**EXERCISE PROMPT:** Set down exactly the lines of the listing below, please, beginning with the first and ending with the line that holds "Siti Roma (418, 1247)".

__________________________________________________

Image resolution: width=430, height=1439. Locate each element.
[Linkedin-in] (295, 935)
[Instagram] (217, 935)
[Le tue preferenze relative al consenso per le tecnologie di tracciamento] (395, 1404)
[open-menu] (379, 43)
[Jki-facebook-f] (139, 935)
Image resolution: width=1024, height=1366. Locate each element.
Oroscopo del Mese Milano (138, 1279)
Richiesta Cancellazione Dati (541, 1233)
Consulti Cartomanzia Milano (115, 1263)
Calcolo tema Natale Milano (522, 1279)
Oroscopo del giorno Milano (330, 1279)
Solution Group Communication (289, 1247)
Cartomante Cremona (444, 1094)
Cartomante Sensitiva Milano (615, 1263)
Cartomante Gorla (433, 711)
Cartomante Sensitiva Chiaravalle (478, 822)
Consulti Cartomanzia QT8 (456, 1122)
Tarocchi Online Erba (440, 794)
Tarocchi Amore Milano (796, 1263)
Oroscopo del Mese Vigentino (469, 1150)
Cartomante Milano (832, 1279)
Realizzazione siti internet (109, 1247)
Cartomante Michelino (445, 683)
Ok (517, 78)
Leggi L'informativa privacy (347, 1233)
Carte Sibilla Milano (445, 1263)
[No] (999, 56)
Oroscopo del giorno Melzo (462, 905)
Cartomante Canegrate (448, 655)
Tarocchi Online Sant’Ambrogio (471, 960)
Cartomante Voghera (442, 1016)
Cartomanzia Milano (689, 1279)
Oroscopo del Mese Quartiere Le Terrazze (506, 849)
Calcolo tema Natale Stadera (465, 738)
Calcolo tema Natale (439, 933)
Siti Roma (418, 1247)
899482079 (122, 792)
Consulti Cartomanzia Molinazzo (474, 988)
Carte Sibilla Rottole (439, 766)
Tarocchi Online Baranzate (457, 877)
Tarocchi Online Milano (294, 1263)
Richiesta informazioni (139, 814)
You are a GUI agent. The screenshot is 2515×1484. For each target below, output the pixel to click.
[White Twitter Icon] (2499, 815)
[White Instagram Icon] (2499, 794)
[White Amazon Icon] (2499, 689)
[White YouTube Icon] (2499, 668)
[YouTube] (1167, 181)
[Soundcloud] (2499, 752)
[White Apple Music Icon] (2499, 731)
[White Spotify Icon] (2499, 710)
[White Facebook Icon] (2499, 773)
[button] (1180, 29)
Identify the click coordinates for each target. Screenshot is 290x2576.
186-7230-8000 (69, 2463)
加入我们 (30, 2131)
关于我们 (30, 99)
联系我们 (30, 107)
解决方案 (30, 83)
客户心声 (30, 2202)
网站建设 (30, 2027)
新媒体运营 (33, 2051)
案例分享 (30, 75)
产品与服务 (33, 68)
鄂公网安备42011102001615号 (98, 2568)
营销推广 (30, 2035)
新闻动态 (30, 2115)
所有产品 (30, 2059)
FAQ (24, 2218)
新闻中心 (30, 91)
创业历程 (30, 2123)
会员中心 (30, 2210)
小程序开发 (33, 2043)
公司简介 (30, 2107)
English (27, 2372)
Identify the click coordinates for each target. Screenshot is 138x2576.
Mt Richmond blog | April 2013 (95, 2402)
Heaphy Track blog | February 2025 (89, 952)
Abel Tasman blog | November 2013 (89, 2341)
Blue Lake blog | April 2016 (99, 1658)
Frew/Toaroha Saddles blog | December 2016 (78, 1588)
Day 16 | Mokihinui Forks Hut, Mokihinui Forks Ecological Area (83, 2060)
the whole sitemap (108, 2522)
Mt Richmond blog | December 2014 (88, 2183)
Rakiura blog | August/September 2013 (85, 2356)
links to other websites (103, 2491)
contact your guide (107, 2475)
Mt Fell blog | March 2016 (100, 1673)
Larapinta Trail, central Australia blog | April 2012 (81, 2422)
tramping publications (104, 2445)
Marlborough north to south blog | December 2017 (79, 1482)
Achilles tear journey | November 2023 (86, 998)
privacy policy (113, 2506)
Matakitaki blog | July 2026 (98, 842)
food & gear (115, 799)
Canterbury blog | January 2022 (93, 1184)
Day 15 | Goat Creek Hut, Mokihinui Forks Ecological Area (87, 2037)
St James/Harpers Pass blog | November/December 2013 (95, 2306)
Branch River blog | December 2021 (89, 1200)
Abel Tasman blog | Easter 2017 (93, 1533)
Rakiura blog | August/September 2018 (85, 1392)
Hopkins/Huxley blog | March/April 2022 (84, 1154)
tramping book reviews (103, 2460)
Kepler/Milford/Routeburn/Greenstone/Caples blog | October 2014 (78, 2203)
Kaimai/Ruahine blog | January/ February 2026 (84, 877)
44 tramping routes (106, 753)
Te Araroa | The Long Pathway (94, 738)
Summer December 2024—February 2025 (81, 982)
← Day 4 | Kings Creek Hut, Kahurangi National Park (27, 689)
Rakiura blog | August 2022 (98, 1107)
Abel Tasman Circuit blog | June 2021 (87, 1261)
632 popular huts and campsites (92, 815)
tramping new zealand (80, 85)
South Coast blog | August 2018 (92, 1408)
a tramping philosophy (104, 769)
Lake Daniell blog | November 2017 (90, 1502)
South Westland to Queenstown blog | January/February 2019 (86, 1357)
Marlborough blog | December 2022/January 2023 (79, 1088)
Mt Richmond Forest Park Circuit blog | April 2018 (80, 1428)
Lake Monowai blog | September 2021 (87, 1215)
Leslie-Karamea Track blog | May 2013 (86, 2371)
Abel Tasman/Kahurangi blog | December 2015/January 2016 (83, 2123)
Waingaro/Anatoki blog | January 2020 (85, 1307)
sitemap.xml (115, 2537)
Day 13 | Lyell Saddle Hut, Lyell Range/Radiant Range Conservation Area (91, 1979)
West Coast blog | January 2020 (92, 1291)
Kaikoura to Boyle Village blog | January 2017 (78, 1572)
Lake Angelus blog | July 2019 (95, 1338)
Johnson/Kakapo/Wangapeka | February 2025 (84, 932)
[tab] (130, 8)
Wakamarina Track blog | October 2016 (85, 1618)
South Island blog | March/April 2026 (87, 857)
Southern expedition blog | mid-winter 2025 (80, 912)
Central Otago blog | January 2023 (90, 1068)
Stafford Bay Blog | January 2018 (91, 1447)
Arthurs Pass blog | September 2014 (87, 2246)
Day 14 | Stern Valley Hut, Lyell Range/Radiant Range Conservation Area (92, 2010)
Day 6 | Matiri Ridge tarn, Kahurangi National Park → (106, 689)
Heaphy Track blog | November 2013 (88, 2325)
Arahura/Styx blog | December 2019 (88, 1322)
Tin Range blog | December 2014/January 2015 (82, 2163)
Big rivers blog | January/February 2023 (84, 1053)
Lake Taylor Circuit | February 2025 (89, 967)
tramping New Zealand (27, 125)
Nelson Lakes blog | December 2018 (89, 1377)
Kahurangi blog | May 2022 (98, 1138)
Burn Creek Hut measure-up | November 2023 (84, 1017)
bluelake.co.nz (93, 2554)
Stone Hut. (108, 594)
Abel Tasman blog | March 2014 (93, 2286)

__________________________________________________

**EXERCISE ANSWER:**
Image resolution: width=430, height=1439. Locate each element.
[Linkedin-in] (295, 935)
[Instagram] (217, 935)
[Le tue preferenze relative al consenso per le tecnologie di tracciamento] (395, 1404)
[open-menu] (379, 43)
[Jki-facebook-f] (139, 935)
Image resolution: width=1024, height=1366. Locate each element.
Oroscopo del Mese Milano (138, 1279)
Richiesta Cancellazione Dati (541, 1233)
Consulti Cartomanzia Milano (115, 1263)
Calcolo tema Natale Milano (522, 1279)
Oroscopo del giorno Milano (330, 1279)
Solution Group Communication (289, 1247)
Cartomante Cremona (444, 1094)
Cartomante Sensitiva Milano (615, 1263)
Cartomante Gorla (433, 711)
Cartomante Sensitiva Chiaravalle (478, 822)
Consulti Cartomanzia QT8 (456, 1122)
Tarocchi Online Erba (440, 794)
Tarocchi Amore Milano (796, 1263)
Oroscopo del Mese Vigentino (469, 1150)
Cartomante Milano (832, 1279)
Realizzazione siti internet (109, 1247)
Cartomante Michelino (445, 683)
Ok (517, 78)
Leggi L'informativa privacy (347, 1233)
Carte Sibilla Milano (445, 1263)
[No] (999, 56)
Oroscopo del giorno Melzo (462, 905)
Cartomante Canegrate (448, 655)
Tarocchi Online Sant’Ambrogio (471, 960)
Cartomante Voghera (442, 1016)
Cartomanzia Milano (689, 1279)
Oroscopo del Mese Quartiere Le Terrazze (506, 849)
Calcolo tema Natale Stadera (465, 738)
Calcolo tema Natale (439, 933)
Siti Roma (418, 1247)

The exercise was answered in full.